Edoardo De Nari. Çok önemli bir İtalyan bir mimar. Onu aslında biliyorsunuz, İstiklâl Caddesi’ndeki St. Antuan Kilisesi’nin mimarlarından. Ve aynı zamanda İstanbul’da birçok dini ve sivil binanın da mimarlığını yapmış, özellikle Boğaz kesiminde.

- Sabancı Ailesi ne zamana kadar konut olarak kullanmış burayı?

1966’ya kadar ailecek burada oturuyorlar. Sadıka Sabancı, Hacı Ömer Sabancı, oğullar. Sonra 1966’da Hacı Ömer Sabancı vefat edince, ev birkaç yıl boş kalıyor. Sonra Sakıp Bey, ailesiyle birlikte buraya taşınıyor, en büyük ağabey ve ailenin reisi olarak burada yaşıyor, 1970'ten itibaren.

- Peki evde gördüğümüz, bugün müzenin “Mobilya ve Dekoratif Eserler Koleksiyonu”nu oluşturan eserlerin mazisi nedir?

Bize anlatıldığı üzere, evi neredeyse dört duvar almışlar. Birtakım eşyalar varmış ama tarihi kıymeti olan mobilyalar değil. Bu antika mobilyaları Hacı Ömer Sabancı ve Sakıp Sabancı, zaman içerisinde, yavaş yavaş alarak koleksiyonu oluşturmuşlar. Tabii bu onlar için bir koleksiyon değil. O dönemin zevki olan Napolyon armalı Sevr vazolar, goblen Fransız salon takımları, büyük Bohemia avizeler, Kuzey İran, Güney Kafk asya halıları bunlar hep yavaş yavaş alınmış. Ama tabii koleksiyonu koleksiyon yapan, Sakıp Bey’in 1974’ten itibaren oluşturduğu resim ve hat eserleri.

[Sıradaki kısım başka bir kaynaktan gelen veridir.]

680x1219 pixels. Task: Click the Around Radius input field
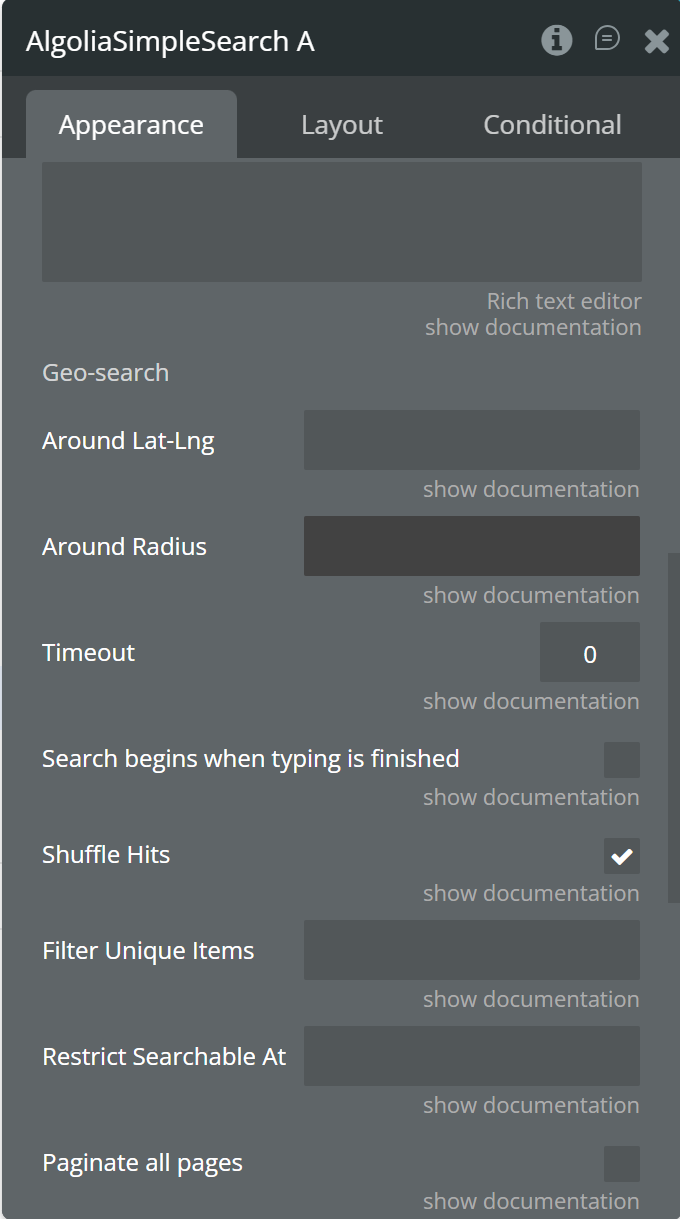click(x=471, y=546)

- Nasıl başlamış koleksiyona Sakıp Bey?

Biliyorsunuz Uzakdoğuyla ticari ilişkileri var. Uzakdoğu’ya gidiyor, Japonya’ya gidiyor. Yaşam öyküsünde yazmış bunu; Japonya’da ne zaman ağırlansa, şu iş ne olacak, ciro neydi, sermaye neydi, bunlar konuşulmadan Sakıp Bey’i özel koleksiyonlarına götürürlermiş... Sakıp Bey tabii vizyoner bir adam olarak dikkat ediyor ki Uzakdoğu’da, Avrupa’da insanlar kendilerini üzerinde oturdukları mirasla ifade ediyorlar. O ne kadar güçlü, derin ve kuvvetliyse kişiler de o kadar kuvvetli; sermayeyle değil. Bunu görüyor ve İstanbul’a geri döndüğü zaman bu ona bir motivasyon oluyor. Ve bir koleksiyon oluşturmaya başlıyor. Önce resim almaya başlıyor, sonra da bugün Atlı Köşk'ün üst katında sergilediğimiz Kitap Sanatları ve Hat Koleksiyonu'nun parçalarını...

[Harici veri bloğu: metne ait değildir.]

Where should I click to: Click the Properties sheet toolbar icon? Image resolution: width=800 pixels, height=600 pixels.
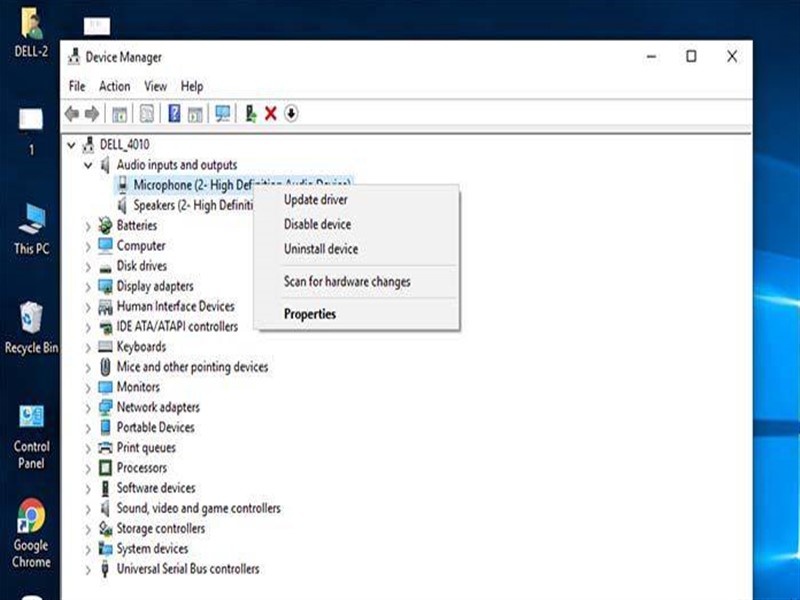(146, 113)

- İlk aldığı parçalar biliniyor mu?

İlk aldığı tablo hangisi bilmiyoruz, ama ilk aldığı hat kayıtlı: Sultan II. Mahmud’un “Başarım ancak Allah’tandır” yazan zerendûd levhası. Koleksiyonda tabii Raff i Portakal’ın çok önemli bir yeri var. Danışmanlık, neredeyse yol arkadaşlığı ediyor Sakıp Bey’e. Zaten Sakıp Sabancı’nın babası Hacı Ömer Sabancı da Raffi Bey’in babası Aret Bey’den alışveriş yapıyor, mobilyaların bir kısmı onun vesilesiyle satın alınıyor. İlk önce ‘Evi dekore edelim,’ niyetiyle. Tabii Sakıp Bey burada devlet adamlarını da ağırlıyor, Avrupalı prensleri de, sanatçıları da.Resim almaya da kendi zevki için, duvarları süslemek için başlıyor. Sonra kişisel zevkten bir dönem koleksiyonuna dönüşüyor çok net bir şekilde: Geç Osmanlı-Erken Cumhuriyet Türk resminin çok önemli, lokomotif eserlerini alıyor.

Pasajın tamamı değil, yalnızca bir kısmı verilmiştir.